On the NE side, multiple regression algorithms are used for weighted analysis and prediction of network traffic to generate trend prediction models, build energy consumption prediction baselines, and calculate secure and reliable energy-saving spaces based on the traffic model. Moreover, the power consumption distribution inside the equipment is controlled according to its structural thermodynamic model. Combined with the design of ZTE’s in-house core chips, different components such as chips, fans, modules and boards within the equipment are adjusted to execute energy-saving policies in a secure and reliable environment.

On the network side, to deal with prevalent scenarios in transport networks like protection switching or traffic migration, the controller analyzes traffic relationships between NEs, calculates the protection path of each NE in real time, predicts potential traffic migration, and avoids burst step impacts that a single NE cannot predict. This approach establishes an energy-saving policy on the network layer, ensuring energy efficiency under stringent performance conditions.

  • Energy Saving Exit Mechanism

To ensure uninterrupted service operation, the system incorporates three energy-saving exit mechanisms: when real-time traffic exceeds the preset threshold, a specific alarm is triggered, and the energy-saving mode is manually deactivated.

Verification in Guangdong Mobile’s Existing Network

The AI energy-saving solution was discussed multiple times by Guangdong Mobile and ZTE, underwent numerous lab verifications, and was deployed and tested extensively in China Mobile Shaoguan in May 2022.                                    

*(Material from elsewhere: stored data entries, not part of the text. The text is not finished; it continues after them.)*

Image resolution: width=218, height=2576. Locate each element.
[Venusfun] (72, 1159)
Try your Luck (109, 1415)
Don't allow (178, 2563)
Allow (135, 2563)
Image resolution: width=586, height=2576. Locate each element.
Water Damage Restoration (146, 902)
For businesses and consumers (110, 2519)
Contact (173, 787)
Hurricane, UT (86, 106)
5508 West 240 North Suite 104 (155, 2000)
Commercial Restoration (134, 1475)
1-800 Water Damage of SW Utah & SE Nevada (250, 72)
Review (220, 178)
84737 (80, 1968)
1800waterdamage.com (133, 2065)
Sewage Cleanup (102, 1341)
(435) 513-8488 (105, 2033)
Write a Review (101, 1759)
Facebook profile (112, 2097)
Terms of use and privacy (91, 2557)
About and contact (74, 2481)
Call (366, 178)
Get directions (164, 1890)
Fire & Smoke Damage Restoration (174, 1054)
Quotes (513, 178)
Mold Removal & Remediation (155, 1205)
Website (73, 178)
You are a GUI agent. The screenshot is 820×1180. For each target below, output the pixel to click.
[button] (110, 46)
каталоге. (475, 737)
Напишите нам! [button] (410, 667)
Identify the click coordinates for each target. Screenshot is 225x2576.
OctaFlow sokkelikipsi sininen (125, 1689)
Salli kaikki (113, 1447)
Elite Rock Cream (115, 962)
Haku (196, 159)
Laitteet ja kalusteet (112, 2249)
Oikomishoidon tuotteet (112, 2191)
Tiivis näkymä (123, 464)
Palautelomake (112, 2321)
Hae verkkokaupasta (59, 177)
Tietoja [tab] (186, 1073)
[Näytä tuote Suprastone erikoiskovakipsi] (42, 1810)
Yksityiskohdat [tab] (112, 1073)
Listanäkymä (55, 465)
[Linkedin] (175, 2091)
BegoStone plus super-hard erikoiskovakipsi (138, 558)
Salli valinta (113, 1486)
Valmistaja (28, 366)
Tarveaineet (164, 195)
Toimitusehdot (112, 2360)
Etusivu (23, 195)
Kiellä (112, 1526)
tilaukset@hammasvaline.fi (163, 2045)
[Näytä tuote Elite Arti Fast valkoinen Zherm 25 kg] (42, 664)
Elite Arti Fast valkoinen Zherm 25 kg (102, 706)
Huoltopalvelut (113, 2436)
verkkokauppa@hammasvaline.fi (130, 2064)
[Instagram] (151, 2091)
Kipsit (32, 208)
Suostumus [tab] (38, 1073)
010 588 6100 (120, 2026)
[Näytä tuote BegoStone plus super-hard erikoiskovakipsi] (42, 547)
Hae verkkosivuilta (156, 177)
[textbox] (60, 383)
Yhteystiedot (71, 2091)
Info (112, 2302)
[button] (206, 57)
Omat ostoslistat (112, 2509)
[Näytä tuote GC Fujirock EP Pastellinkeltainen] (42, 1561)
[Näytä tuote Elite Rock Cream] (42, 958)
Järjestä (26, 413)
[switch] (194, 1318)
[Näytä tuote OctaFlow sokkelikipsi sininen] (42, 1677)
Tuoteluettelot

  • Energy efficiency: If dynamic energy saving is disabled, the existing network of Guangdong Mobile with 955 sets of ZXCTN 6700 is estimated to consume 16.5177 million kWh. Enabling dynamic energy saving saves 15.28%, approximately 2.5239 million kWh annually, equivalent to 2.0191 million RMB in electricity costs.
  • Security verification: The devices enter energy-saving mode to test four scenarios: burst traffic, board plugging/unplugging, tunnel switchover, and forced shutdown. No alarms or packet loss occur in the system, achieving the expected result. The system has operated securely and stably for over six months, enduring tests during major events such as Dragon Boat Festival, shopping festivals, college entrance examinations, National Day, and Spring Festival.
  • Achievement promotion: Building on successful trials in Guangdong, China Mobile has actively promoted the SPN dynamic energy-saving solution to other provinces in the country. It’s now being applied in Heilongjiang, and will expand to Gansu, Guizhou, Zhejiang, Yunnan, and Fujian. Pilot projects and applications are expected to be completed across all provincial branches of China Mobile.